There are several limitations to this study. Similar to other cadaveric studies, a limited number of specimens were tested in our study, however we had a very high inter- and intra-observer reliability. Lack of soft tissue bleeding was an additional limitation to this study, although scanning femur or tibia within 30 seconds can reduce the risk of blood interfering with registration. Additionally, preservation methods utilized for the cadavers may affect the MRI model, even though the cadavers were fresh-frozen.
In conclusion, the results of this cadaveric study demonstrated that a handheld laser scanner is a feasible method for registering the tibio-femoral joint.
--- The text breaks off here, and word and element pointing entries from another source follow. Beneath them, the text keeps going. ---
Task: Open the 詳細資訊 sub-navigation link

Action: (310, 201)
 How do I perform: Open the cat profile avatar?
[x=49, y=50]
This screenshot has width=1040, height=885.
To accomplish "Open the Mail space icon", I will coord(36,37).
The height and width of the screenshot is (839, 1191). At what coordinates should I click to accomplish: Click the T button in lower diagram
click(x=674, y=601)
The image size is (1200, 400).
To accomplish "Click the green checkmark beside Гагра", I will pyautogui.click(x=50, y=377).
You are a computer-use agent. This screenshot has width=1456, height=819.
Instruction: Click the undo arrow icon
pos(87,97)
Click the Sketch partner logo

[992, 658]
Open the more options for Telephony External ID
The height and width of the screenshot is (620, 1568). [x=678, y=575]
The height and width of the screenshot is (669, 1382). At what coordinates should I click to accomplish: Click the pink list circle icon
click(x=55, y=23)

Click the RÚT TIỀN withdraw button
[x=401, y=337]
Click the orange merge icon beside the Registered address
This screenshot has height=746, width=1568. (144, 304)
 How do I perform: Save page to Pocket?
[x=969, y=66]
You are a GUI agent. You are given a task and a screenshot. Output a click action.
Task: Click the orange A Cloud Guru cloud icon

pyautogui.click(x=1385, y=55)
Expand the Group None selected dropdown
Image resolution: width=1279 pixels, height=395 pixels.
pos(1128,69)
The technology is able to provide accurate, reproducible bone topography in a fraction of the time of other registration methods. These results demonstrate the utility of this technology when performing navigated TKA. Future studies should focus on assessing the technology through in vivo testing and the accuracy of implant positioning when compared to other navigation modalities. In addition, future studies should examine the integration of the laser registration with radar tracking technology to orient the scan with the surgical coordinate system.